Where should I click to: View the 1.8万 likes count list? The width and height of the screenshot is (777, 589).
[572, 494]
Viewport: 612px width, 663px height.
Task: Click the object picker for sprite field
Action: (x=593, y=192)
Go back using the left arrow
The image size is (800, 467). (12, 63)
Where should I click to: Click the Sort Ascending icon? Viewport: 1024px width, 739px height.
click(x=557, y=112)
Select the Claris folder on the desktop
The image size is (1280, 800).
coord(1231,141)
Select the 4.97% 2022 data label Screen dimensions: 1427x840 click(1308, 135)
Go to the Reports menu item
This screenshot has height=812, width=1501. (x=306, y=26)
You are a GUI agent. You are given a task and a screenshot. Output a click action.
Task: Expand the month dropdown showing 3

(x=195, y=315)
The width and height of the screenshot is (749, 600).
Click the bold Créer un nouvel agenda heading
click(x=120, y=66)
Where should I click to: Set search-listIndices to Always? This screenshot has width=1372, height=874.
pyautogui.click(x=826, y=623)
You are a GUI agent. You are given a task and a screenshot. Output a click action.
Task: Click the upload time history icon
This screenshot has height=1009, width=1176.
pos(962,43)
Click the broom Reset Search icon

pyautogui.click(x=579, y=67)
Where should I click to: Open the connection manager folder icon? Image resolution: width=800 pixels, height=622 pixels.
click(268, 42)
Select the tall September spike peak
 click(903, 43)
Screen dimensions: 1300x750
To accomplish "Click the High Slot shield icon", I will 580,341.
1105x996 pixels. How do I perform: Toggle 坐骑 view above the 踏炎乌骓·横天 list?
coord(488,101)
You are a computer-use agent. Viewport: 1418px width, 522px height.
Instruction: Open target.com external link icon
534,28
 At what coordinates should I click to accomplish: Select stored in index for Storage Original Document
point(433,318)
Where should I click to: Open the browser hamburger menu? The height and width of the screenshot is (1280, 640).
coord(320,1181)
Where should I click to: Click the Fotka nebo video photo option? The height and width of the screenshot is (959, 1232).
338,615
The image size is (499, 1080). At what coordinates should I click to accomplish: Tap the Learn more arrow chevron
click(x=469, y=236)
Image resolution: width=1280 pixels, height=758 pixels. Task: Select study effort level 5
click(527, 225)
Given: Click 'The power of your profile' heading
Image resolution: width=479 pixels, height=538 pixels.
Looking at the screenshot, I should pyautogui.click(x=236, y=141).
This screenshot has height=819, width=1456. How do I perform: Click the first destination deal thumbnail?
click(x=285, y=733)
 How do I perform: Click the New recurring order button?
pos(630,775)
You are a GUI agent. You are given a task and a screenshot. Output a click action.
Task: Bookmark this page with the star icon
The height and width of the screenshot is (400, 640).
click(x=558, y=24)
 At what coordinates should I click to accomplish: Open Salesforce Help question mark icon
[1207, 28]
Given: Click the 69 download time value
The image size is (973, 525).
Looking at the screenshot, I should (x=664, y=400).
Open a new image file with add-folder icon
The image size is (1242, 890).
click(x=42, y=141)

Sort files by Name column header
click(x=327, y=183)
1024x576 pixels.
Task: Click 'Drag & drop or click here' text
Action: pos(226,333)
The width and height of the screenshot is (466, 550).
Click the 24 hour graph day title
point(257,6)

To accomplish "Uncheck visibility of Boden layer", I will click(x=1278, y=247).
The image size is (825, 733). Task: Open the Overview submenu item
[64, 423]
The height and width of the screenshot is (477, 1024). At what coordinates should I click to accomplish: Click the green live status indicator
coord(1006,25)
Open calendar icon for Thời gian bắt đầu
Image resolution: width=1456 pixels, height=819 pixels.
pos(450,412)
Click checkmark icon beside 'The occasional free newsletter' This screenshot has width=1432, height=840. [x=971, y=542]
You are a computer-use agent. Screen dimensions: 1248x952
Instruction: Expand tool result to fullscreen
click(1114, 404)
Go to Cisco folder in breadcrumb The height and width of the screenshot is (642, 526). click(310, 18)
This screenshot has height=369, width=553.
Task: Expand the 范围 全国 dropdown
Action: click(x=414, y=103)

·····

- [Task requirements] Transcribe the listing. Every line must match exactly.

- [Response area]
Where should I click to: View the 1.8万 likes count list? The width and height of the screenshot is (777, 589).
[572, 494]
Viewport: 612px width, 663px height.
Task: Click the object picker for sprite field
Action: (x=593, y=192)
Go back using the left arrow
The image size is (800, 467). (12, 63)
Where should I click to: Click the Sort Ascending icon? Viewport: 1024px width, 739px height.
click(x=557, y=112)
Select the Claris folder on the desktop
The image size is (1280, 800).
coord(1231,141)
Select the 4.97% 2022 data label Screen dimensions: 1427x840 click(1308, 135)
Go to the Reports menu item
This screenshot has height=812, width=1501. (x=306, y=26)
You are a GUI agent. You are given a task and a screenshot. Output a click action.
Task: Expand the month dropdown showing 3

(x=195, y=315)
The width and height of the screenshot is (749, 600).
Click the bold Créer un nouvel agenda heading
click(x=120, y=66)
Where should I click to: Set search-listIndices to Always? This screenshot has width=1372, height=874.
pyautogui.click(x=826, y=623)
You are a GUI agent. You are given a task and a screenshot. Output a click action.
Task: Click the upload time history icon
This screenshot has height=1009, width=1176.
pos(962,43)
Click the broom Reset Search icon

pyautogui.click(x=579, y=67)
Where should I click to: Open the connection manager folder icon? Image resolution: width=800 pixels, height=622 pixels.
click(268, 42)
Select the tall September spike peak
 click(903, 43)
Screen dimensions: 1300x750
To accomplish "Click the High Slot shield icon", I will 580,341.
1105x996 pixels. How do I perform: Toggle 坐骑 view above the 踏炎乌骓·横天 list?
coord(488,101)
You are a computer-use agent. Viewport: 1418px width, 522px height.
Instruction: Open target.com external link icon
534,28
 At what coordinates should I click to accomplish: Select stored in index for Storage Original Document
point(433,318)
Where should I click to: Open the browser hamburger menu? The height and width of the screenshot is (1280, 640).
coord(320,1181)
Where should I click to: Click the Fotka nebo video photo option? The height and width of the screenshot is (959, 1232).
338,615
The image size is (499, 1080). At what coordinates should I click to accomplish: Tap the Learn more arrow chevron
click(x=469, y=236)
Image resolution: width=1280 pixels, height=758 pixels. Task: Select study effort level 5
click(527, 225)
Given: Click 'The power of your profile' heading
Image resolution: width=479 pixels, height=538 pixels.
Looking at the screenshot, I should pyautogui.click(x=236, y=141).
This screenshot has height=819, width=1456. How do I perform: Click the first destination deal thumbnail?
click(x=285, y=733)
 How do I perform: Click the New recurring order button?
pos(630,775)
You are a GUI agent. You are given a task and a screenshot. Output a click action.
Task: Bookmark this page with the star icon
The height and width of the screenshot is (400, 640).
click(x=558, y=24)
 At what coordinates should I click to accomplish: Open Salesforce Help question mark icon
[1207, 28]
Given: Click the 69 download time value
The image size is (973, 525).
Looking at the screenshot, I should (x=664, y=400).
Open a new image file with add-folder icon
The image size is (1242, 890).
click(x=42, y=141)

Sort files by Name column header
click(x=327, y=183)
1024x576 pixels.
Task: Click 'Drag & drop or click here' text
Action: pos(226,333)
The width and height of the screenshot is (466, 550).
Click the 24 hour graph day title
point(257,6)

To accomplish "Uncheck visibility of Boden layer", I will click(x=1278, y=247).
The image size is (825, 733). Task: Open the Overview submenu item
[64, 423]
The height and width of the screenshot is (477, 1024). At what coordinates should I click to accomplish: Click the green live status indicator
coord(1006,25)
Open calendar icon for Thời gian bắt đầu
Image resolution: width=1456 pixels, height=819 pixels.
pos(450,412)
Click checkmark icon beside 'The occasional free newsletter' This screenshot has width=1432, height=840. [x=971, y=542]
You are a computer-use agent. Screen dimensions: 1248x952
Instruction: Expand tool result to fullscreen
click(1114, 404)
Go to Cisco folder in breadcrumb The height and width of the screenshot is (642, 526). click(310, 18)
This screenshot has height=369, width=553.
Task: Expand the 范围 全国 dropdown
Action: click(x=414, y=103)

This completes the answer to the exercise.